(Dataset entries)

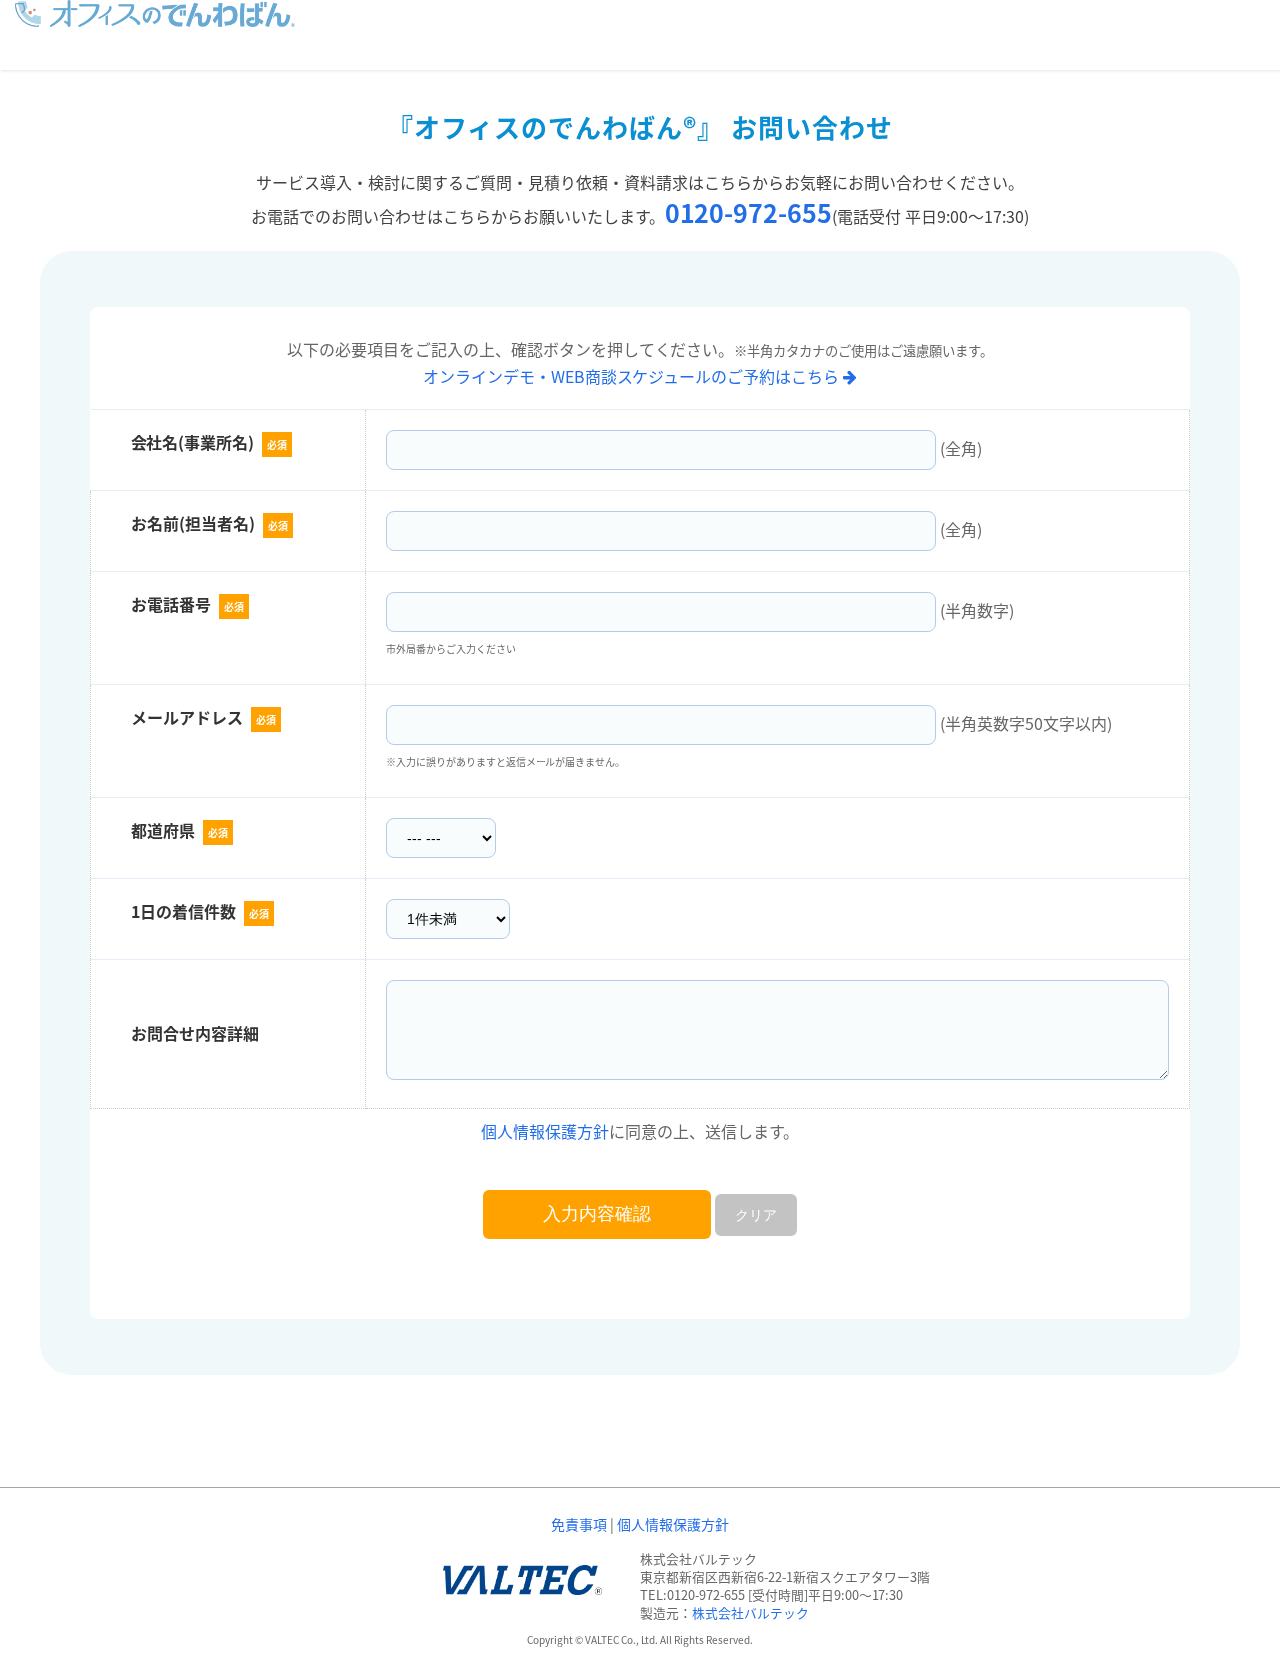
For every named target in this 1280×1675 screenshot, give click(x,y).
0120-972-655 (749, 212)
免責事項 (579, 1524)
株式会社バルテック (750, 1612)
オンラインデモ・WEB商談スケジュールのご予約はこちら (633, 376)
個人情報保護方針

- _Exercise directions_
Beginning with the line that has "株式会社バルテック (750, 1612)", set down each line through the last one above, exactly, and nothing else.

- _Exercise result_
株式会社バルテック (750, 1612)
オンラインデモ・WEB商談スケジュールのご予約はこちら (633, 376)
個人情報保護方針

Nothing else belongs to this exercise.